When "computer" occurs in a line of the material, copy that line.
BEGIN Data for this task
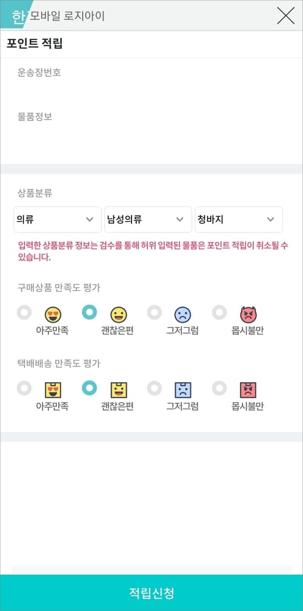Click the 괜찮은편 label under delivery satisfaction
This screenshot has width=303, height=611.
click(x=118, y=406)
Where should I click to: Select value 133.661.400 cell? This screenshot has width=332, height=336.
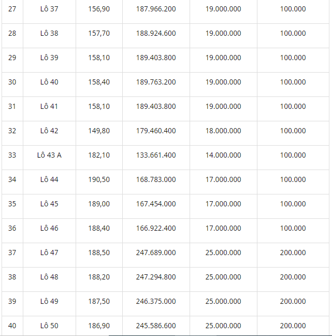point(156,155)
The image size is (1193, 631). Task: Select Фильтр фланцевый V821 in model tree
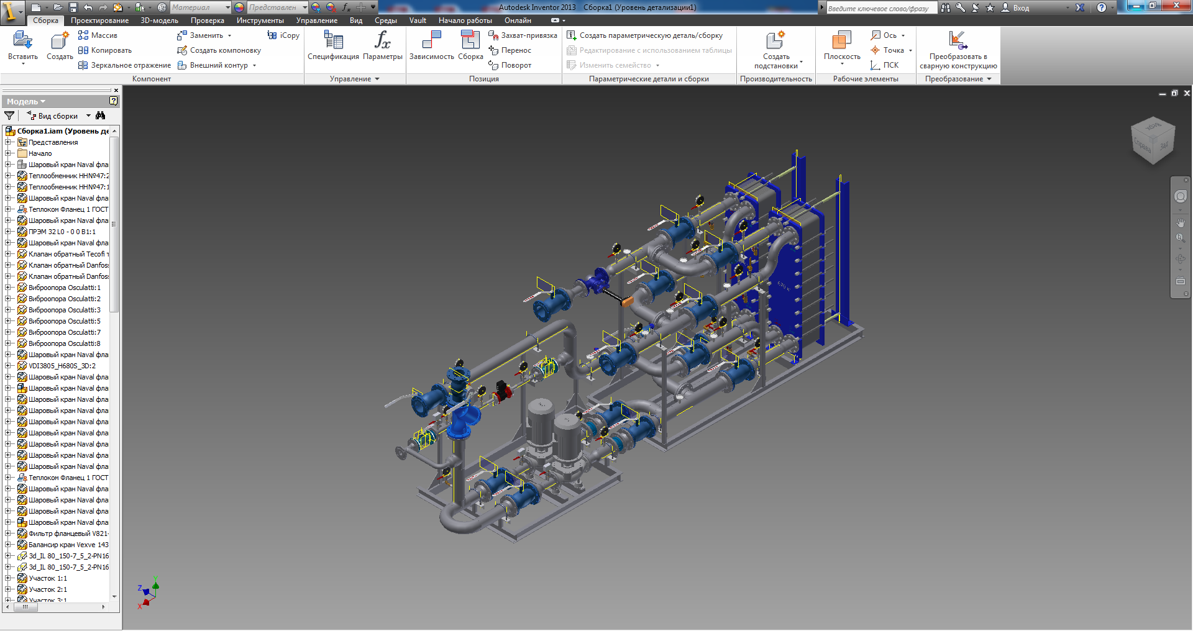68,533
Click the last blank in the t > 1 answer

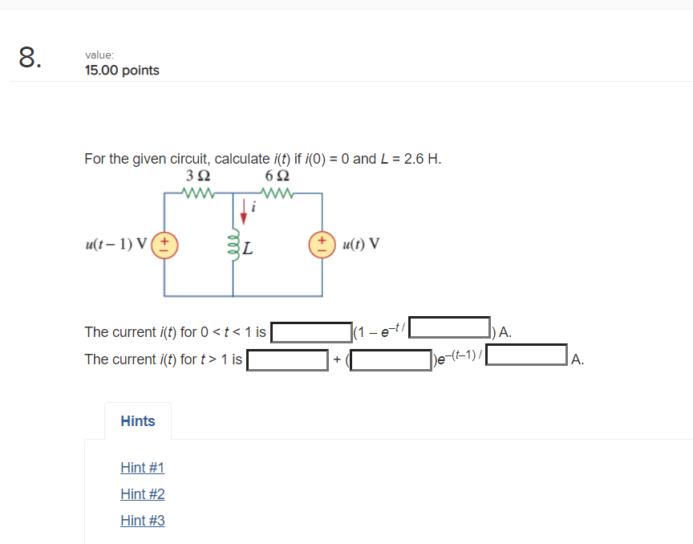pyautogui.click(x=525, y=355)
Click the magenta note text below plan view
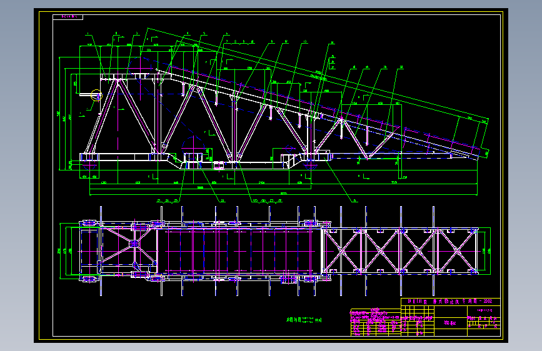Viewport: 542px width, 351px height. coord(304,320)
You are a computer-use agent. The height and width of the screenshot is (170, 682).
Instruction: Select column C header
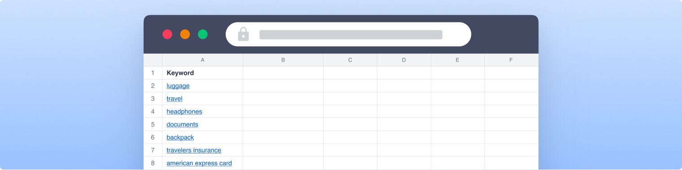[350, 60]
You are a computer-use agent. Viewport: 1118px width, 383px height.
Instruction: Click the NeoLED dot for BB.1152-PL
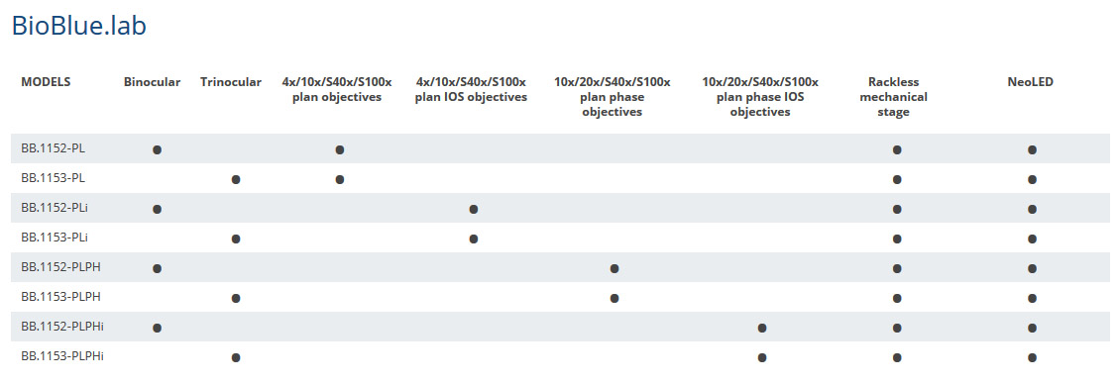point(1032,149)
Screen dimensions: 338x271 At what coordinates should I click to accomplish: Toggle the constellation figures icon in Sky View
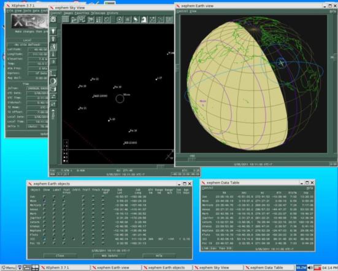[82, 20]
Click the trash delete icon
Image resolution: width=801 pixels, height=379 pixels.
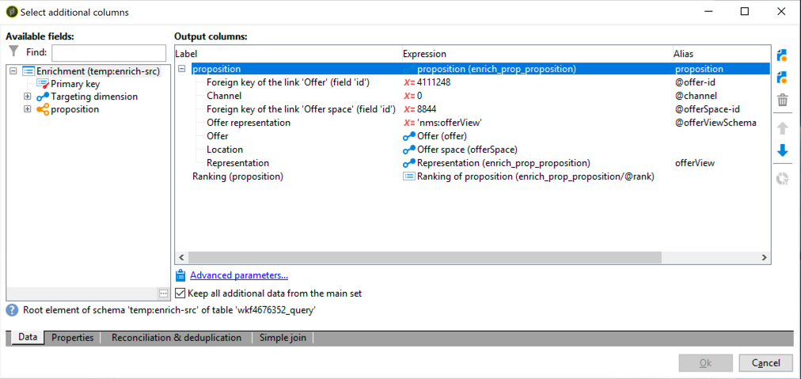[x=782, y=100]
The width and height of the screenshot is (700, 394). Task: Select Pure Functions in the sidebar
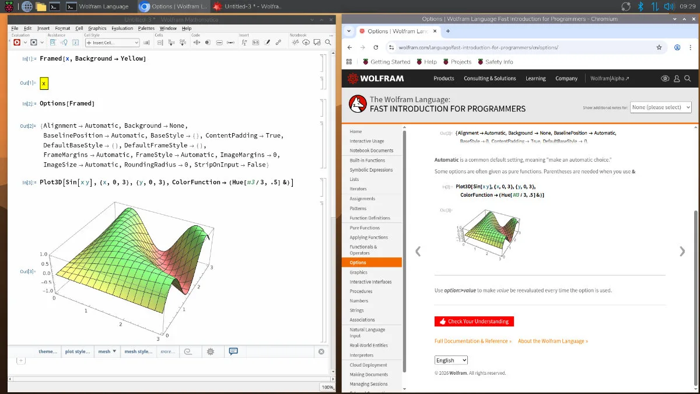tap(365, 228)
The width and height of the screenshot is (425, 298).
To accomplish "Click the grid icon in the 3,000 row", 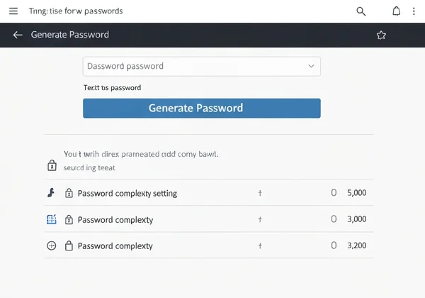I will 51,220.
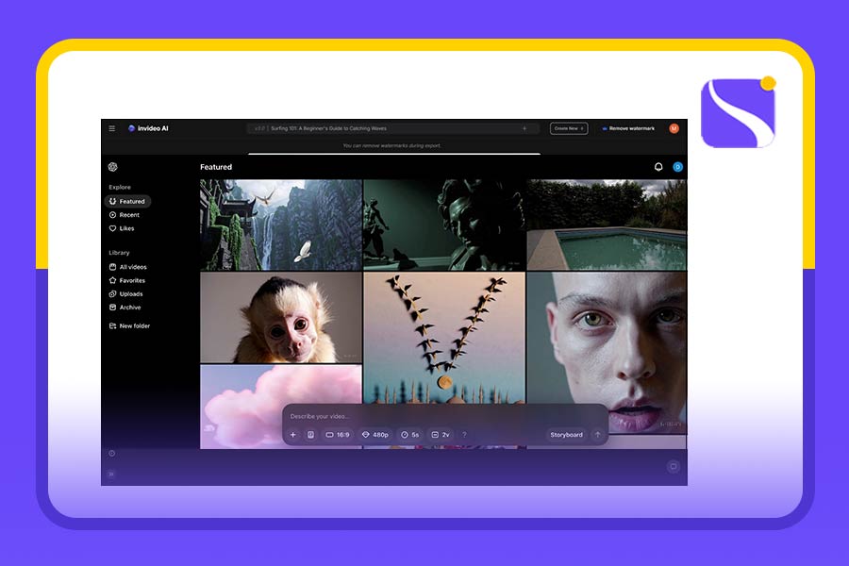Click the Create New button
849x566 pixels.
[x=569, y=128]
END Data for this task
Exercise response →
You are a computer-use agent. The height and width of the screenshot is (170, 682).
You are a computer-use agent. Viewport: 1118px width, 383px height.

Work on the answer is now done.